I have decided that New Year’s resolutions are eerily similar to parenthood. You spend every morning saying today is going to be different. Today I’m going to take control of this chaotic situation. I’m going to be a better me!
You lay out plans, you pray, and you become super-excited for the new way you’ll handle this particular obstacle that has a hand around your neck, and is choking you nearly unconscious. You’re eager for change, and you’re optimistic.
Then by the end of the day you’re near tears over your apparent failure, and you’re crying, “please God. Help me do better tomorrow.”
I have the perfect New Year’s resolution, and I decided upon it yesterday morning. It’s been building naturally, a growing desire inside me for improvement of self.
Yesterday morning I declared, “2015 will be a year of less yelling.” I decided it would be a year where a calmer mom prevailed, one who didn’t scream at her offspring anymore over insignificant matters.
God had been speaking to my mommy heart, for forever, and I just knew that my mommy rage was an affront to Him.
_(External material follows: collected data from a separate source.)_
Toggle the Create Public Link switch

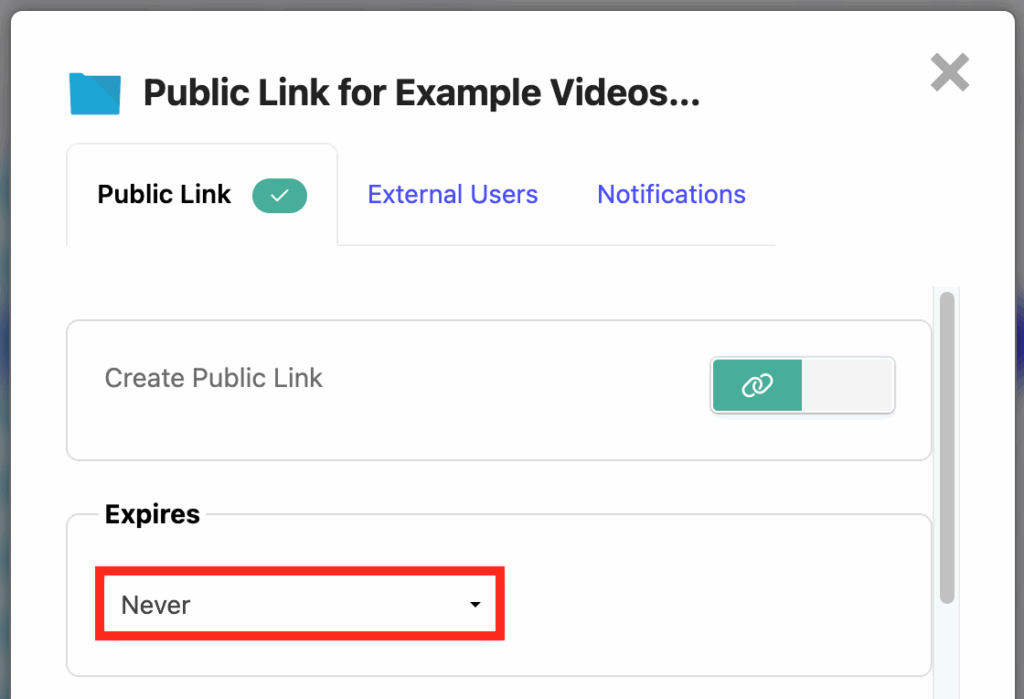click(x=802, y=386)
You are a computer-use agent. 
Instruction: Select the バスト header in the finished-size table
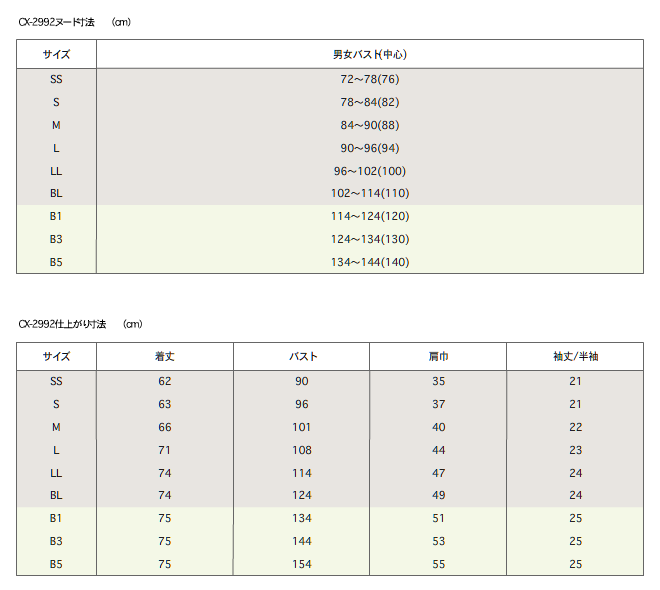pyautogui.click(x=302, y=357)
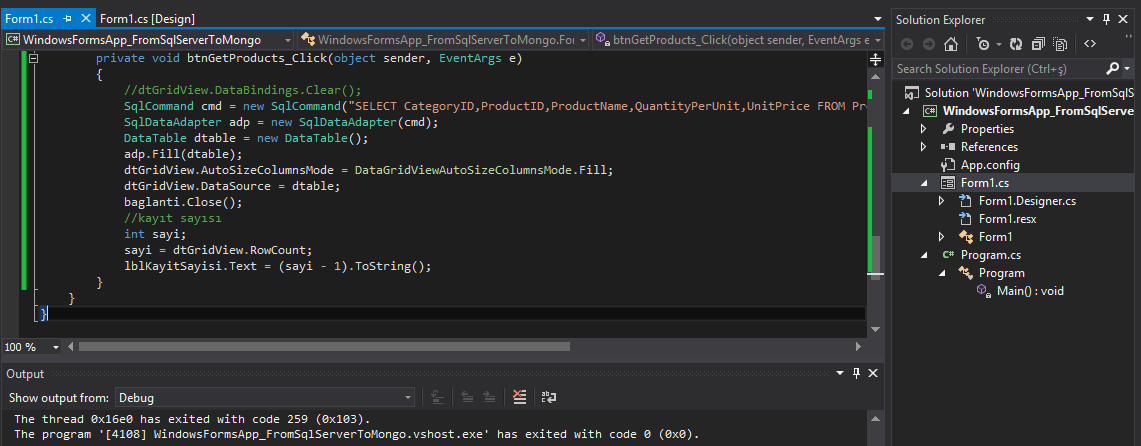The width and height of the screenshot is (1141, 446).
Task: Switch to the Form1.cs [Design] tab
Action: 147,19
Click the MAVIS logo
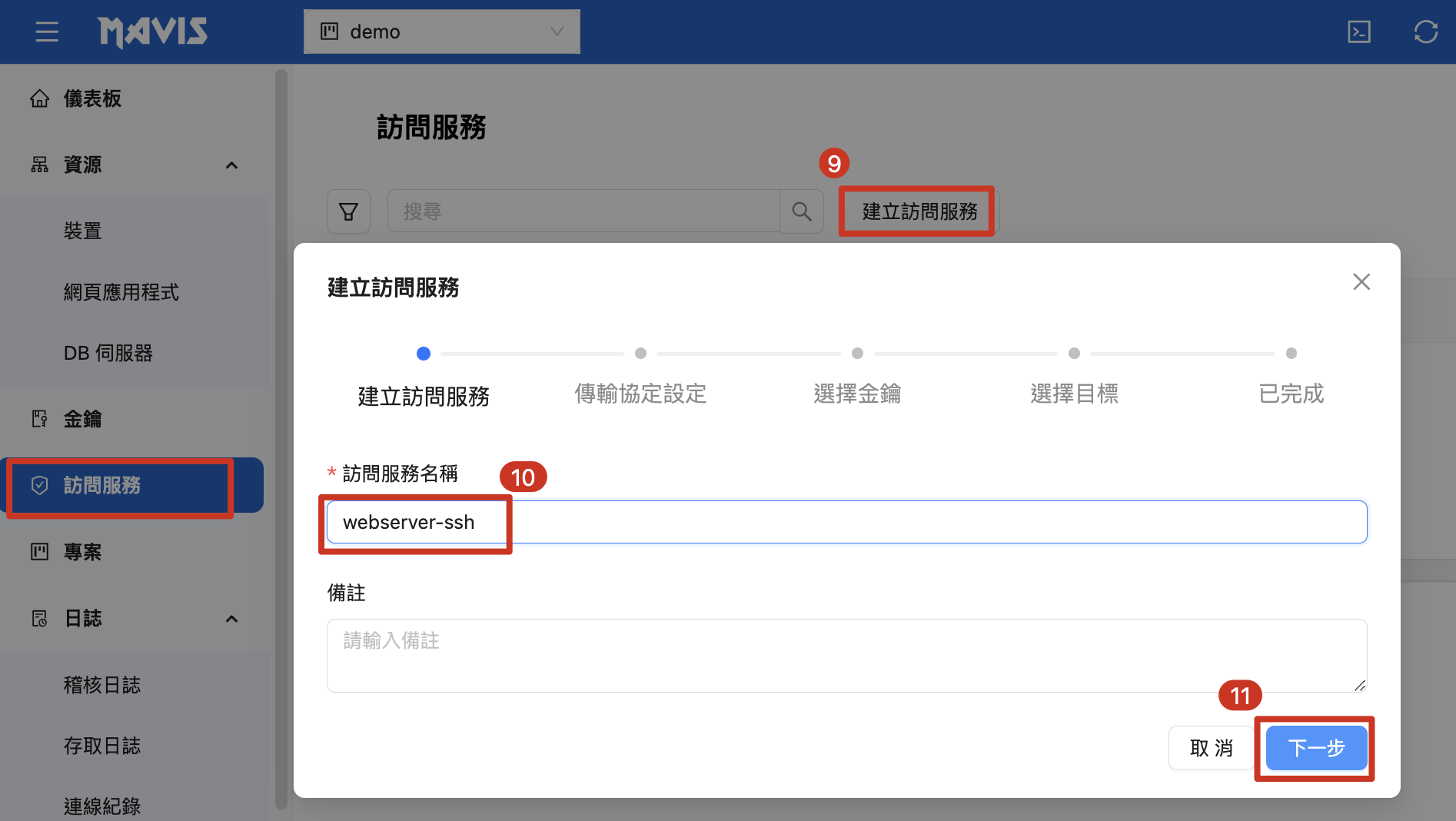 (x=152, y=32)

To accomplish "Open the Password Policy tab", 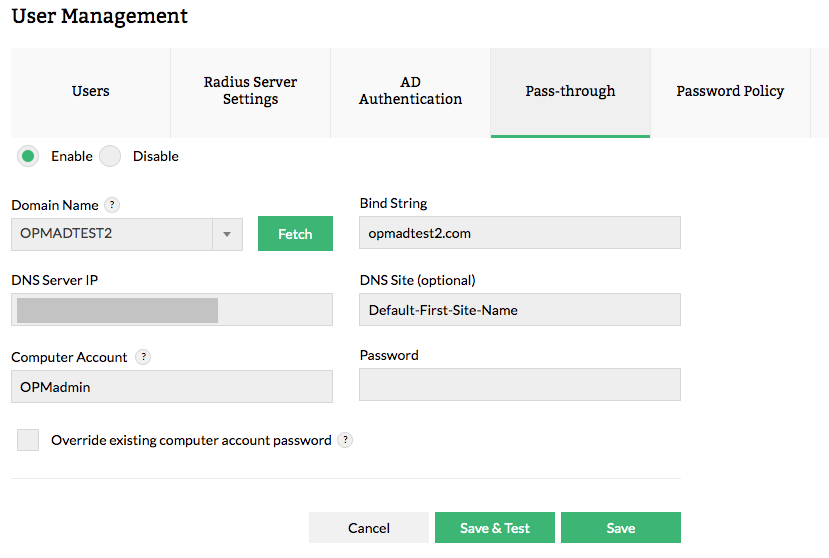I will coord(730,91).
I knew that my children weren’t seeing the character of Christ when I flew off the handle. They were seeing that character from Looney Toons, the Tasmanian Devil.
I was bound and determined to let God calm my spirit and help me be a better mother. I had certainly been in intercession for my alter-ego, aka Crazy Mom, and I had been pleased to see God working miracles like He tends to do. I had seen myself be slower to anger, and even my husband had commented on my chillax behavior as of late. Hallelujah!
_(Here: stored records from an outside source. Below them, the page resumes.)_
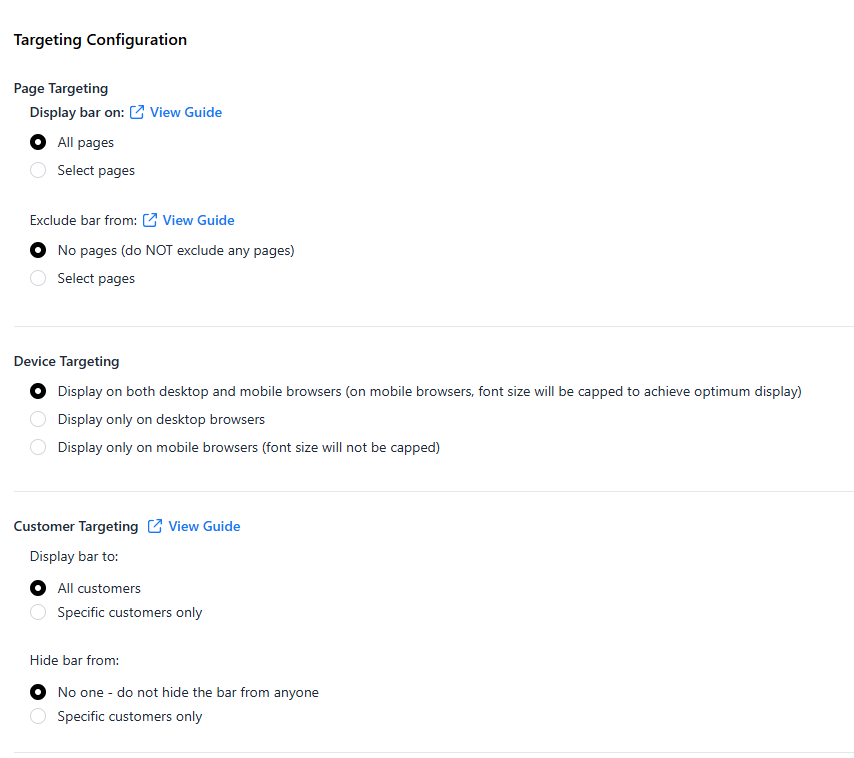This screenshot has width=854, height=758.
Task: Click the Targeting Configuration title
Action: click(x=100, y=40)
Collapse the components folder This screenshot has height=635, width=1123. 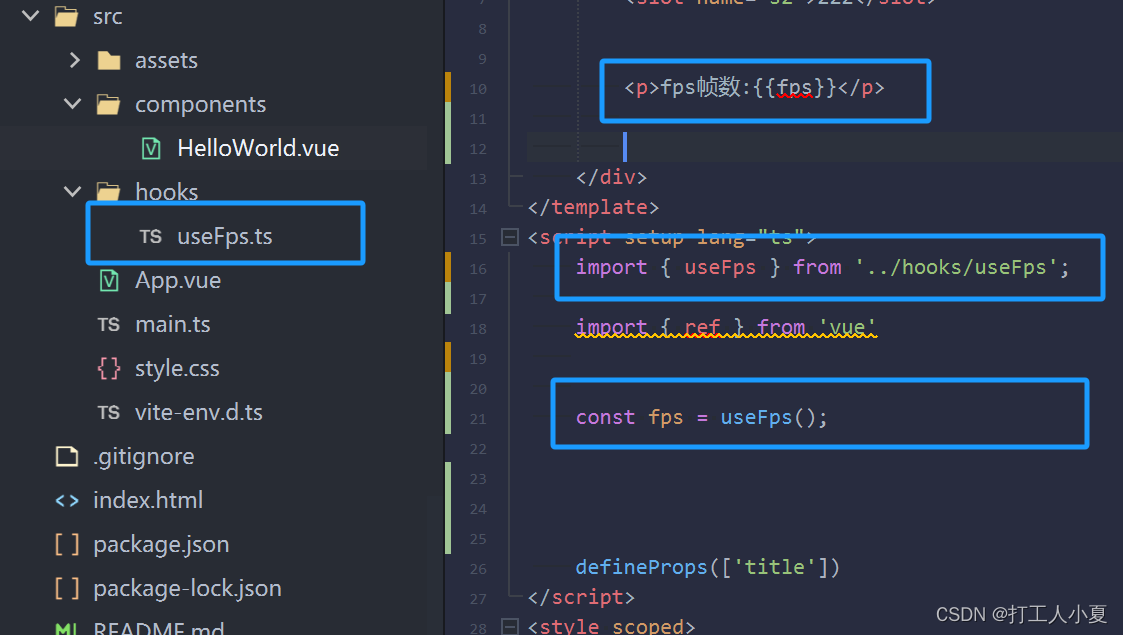[71, 103]
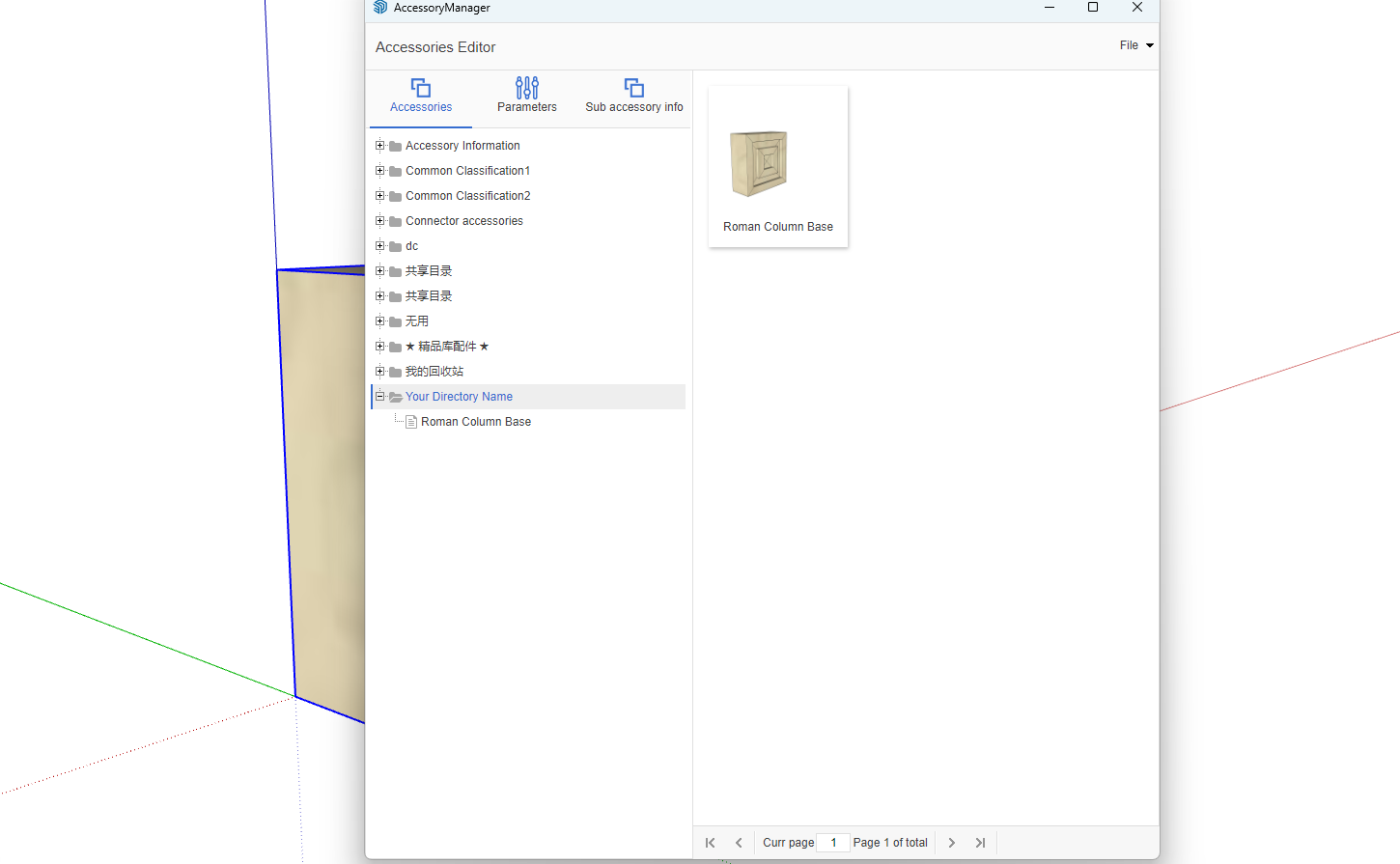Go to the next page arrow
This screenshot has height=864, width=1400.
(x=951, y=843)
So with the new confidence earned from not flipping out over my toddler destroying the tray of Christmas cookies I felt I was up for the challenge. The New Year would bring more calm Mom, and less Scary Mommy.
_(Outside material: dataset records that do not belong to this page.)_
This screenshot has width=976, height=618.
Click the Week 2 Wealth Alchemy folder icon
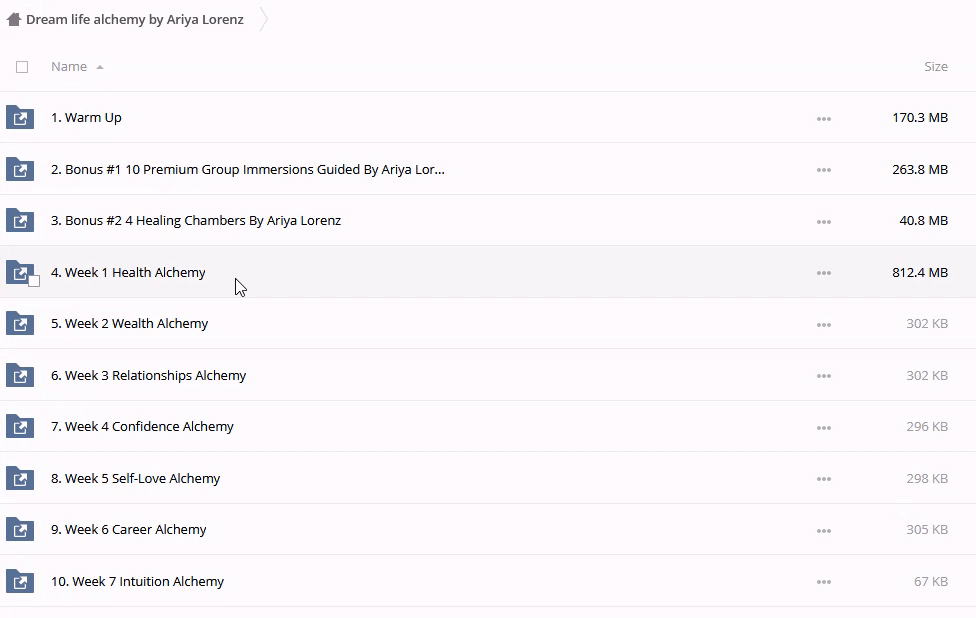point(20,324)
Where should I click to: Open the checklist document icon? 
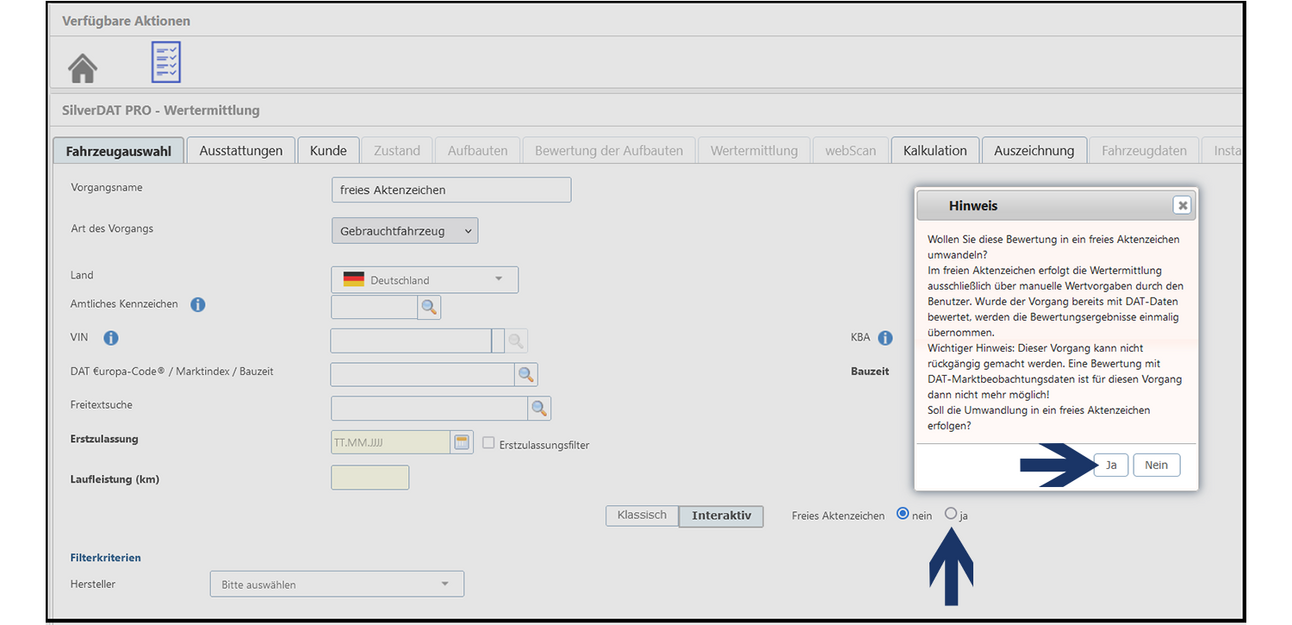coord(165,63)
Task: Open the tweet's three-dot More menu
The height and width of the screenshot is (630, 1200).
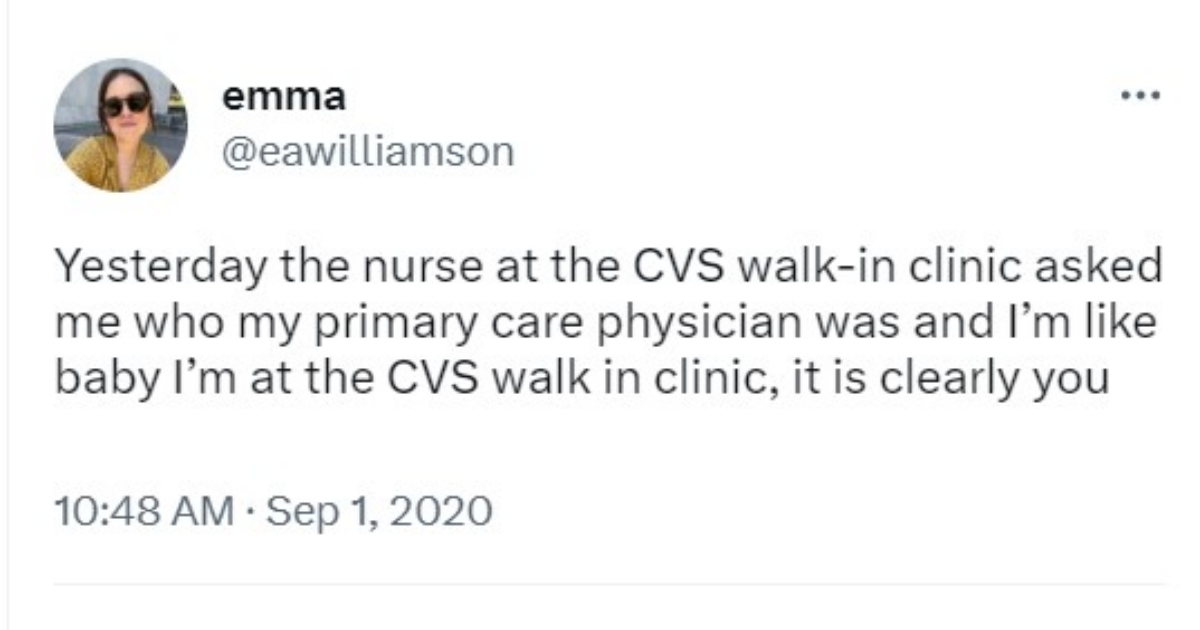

But then the kids woke up.
After an hour spent cleaning without even making a dent, and Cheerios spilt on the rug right after vacuuming I began to unknowingly backslide. After cleaning up puddles of pee and picking up piles of discarded dirty laundry I realized the anger was building in me. And even as I saw it coming I was almost powerless to keep it at bay. Suddenly I realized the new, calm mom of 2015 was screaming at her kids, and it was still December.
I had failed before I had even began. My New Year’s resolution lay spilled on the carpet beside a pile of crushed breakfast cereal, and I felt about as low as the puddle of pee beside the front door.
You know what real moms do? Real moms fail. We fail at resolutions and we fail at life. Every day. Mommy fail? You betcha. A picture of my living room and life would never make the Pinterest cut. But you know what else moms do?
They don’t give up.
So I didn’t do so well with my New Year’s resolution. Well, I’ll just call it a trial run. Like every day in the life of a parent I will often times fall flat on my face, and I will fail miserably. In my eyes that is.
In the eyes of my children I’m the model of perseverance. I get out of bed every day, and I do it again. Even when the last thought before crashing into my pillow is I stink at this.
Moms don’t surrender, and they try again. They look for ways to be better, and sometimes they cry when they miss the mark. But then they start over, and they try again. It’s kind of like laundry and dishes. It’s a continuous improvement project of epic proportion.
So what’s the thing about real moms and New Year’s resolutions? The thing is they’ll probably break them. But then they’ll glue them back together the next day. After all, everybody knows Mom can fix anything. Eventually.